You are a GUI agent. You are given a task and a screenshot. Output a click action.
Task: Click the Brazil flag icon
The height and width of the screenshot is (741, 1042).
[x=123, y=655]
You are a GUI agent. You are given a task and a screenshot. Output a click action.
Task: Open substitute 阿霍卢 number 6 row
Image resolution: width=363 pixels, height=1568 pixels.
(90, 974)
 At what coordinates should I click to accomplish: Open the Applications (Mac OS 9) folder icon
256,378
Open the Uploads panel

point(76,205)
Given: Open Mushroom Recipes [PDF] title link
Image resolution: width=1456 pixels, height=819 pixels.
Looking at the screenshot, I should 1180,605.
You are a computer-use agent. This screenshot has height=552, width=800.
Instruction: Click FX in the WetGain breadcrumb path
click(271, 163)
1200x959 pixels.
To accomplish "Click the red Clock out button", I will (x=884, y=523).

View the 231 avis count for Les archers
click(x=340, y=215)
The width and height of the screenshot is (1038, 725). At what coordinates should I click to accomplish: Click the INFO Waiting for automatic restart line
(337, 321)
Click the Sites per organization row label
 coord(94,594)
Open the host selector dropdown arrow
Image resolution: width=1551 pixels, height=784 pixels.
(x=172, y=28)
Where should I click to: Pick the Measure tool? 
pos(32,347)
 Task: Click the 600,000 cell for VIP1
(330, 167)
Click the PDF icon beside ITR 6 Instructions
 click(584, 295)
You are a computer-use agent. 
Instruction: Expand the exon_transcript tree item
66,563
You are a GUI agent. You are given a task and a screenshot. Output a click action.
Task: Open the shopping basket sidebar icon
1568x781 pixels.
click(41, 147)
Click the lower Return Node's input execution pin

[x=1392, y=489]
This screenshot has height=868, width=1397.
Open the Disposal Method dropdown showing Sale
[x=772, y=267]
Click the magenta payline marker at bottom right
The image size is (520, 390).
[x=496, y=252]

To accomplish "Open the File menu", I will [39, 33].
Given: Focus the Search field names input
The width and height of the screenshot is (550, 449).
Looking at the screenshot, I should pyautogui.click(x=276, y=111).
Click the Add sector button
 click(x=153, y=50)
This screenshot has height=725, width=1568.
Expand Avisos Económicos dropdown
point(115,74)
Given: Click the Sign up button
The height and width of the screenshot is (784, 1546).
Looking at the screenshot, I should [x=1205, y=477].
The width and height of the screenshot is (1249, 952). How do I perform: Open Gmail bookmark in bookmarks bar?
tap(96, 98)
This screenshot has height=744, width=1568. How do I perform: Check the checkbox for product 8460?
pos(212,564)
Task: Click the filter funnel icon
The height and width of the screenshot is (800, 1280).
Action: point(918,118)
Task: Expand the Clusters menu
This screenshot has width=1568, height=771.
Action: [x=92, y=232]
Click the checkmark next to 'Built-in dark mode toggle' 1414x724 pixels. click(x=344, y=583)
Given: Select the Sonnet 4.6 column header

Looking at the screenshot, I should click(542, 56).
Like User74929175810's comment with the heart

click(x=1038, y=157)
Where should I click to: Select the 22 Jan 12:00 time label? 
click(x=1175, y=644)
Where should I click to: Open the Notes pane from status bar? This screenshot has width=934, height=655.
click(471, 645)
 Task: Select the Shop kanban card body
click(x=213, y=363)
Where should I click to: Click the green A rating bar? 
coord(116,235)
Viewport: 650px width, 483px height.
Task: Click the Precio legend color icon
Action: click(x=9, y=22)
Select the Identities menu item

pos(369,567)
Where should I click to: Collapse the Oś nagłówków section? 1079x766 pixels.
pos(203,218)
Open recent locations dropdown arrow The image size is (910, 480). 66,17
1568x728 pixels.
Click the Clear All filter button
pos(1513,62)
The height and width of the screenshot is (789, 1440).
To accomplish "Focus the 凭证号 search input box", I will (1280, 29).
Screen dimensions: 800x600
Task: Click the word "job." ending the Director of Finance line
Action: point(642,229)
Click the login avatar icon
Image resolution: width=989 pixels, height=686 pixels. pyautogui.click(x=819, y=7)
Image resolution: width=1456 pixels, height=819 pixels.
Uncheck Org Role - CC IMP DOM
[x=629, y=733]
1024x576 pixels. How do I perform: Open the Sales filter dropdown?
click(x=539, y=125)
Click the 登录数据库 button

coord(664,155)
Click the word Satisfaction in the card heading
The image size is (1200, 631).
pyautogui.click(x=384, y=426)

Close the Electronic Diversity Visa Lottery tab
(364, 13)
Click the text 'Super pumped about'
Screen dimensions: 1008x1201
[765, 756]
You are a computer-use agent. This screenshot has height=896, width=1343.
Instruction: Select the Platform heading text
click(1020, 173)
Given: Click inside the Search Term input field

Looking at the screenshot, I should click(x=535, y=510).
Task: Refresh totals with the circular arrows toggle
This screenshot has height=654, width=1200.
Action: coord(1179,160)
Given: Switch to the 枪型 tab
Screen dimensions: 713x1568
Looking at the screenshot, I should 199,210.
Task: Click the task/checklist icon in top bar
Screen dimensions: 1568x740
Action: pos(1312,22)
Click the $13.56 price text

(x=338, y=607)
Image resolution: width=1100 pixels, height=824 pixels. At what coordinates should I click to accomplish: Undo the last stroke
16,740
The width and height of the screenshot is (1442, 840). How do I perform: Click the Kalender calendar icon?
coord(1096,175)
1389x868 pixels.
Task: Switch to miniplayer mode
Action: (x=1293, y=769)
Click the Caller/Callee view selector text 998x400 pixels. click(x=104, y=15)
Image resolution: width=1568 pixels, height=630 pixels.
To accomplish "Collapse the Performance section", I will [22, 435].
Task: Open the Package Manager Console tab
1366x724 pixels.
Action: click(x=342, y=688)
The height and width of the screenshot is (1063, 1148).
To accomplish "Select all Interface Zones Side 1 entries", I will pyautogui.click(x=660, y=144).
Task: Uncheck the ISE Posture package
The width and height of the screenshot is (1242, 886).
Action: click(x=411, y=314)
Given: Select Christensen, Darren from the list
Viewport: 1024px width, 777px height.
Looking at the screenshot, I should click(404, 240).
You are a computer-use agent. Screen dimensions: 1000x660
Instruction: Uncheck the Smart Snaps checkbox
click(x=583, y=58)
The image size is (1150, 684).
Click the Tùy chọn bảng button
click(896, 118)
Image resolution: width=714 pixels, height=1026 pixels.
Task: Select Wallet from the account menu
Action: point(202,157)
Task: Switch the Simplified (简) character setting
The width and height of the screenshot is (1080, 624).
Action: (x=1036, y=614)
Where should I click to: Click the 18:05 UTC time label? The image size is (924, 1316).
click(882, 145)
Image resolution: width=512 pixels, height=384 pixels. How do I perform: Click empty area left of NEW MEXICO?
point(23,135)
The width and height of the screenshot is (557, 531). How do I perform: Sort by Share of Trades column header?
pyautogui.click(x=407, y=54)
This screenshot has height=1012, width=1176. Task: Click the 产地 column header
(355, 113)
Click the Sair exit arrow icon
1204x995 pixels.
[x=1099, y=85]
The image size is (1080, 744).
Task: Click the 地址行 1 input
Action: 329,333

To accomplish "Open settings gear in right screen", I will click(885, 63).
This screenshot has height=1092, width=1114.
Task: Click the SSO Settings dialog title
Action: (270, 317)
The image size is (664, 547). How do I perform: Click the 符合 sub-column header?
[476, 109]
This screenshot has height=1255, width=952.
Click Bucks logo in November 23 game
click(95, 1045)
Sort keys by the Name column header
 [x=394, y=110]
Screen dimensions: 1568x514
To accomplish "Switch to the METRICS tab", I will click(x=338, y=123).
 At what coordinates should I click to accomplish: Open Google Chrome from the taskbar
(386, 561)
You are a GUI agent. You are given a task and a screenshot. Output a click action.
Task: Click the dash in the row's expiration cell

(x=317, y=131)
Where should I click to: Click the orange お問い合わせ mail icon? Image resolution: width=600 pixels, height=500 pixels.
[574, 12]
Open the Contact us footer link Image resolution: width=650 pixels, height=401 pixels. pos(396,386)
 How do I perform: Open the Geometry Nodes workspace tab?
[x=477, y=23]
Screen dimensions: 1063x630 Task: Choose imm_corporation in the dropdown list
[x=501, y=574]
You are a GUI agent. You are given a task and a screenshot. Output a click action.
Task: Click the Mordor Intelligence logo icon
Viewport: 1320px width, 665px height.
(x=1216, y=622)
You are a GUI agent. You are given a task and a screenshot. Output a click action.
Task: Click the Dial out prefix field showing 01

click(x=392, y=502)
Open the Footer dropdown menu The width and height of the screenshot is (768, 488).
════
### Problem description
Filter the lines above, keeping and copying those that contain "computer".

### Answer section
You are a computer-use agent. This screenshot has height=552, width=800.
You are a computer-use agent. 
You are a computer-use agent. This screenshot has height=896, width=1343.
You are a computer-use agent. Screen dimensions: 1000x660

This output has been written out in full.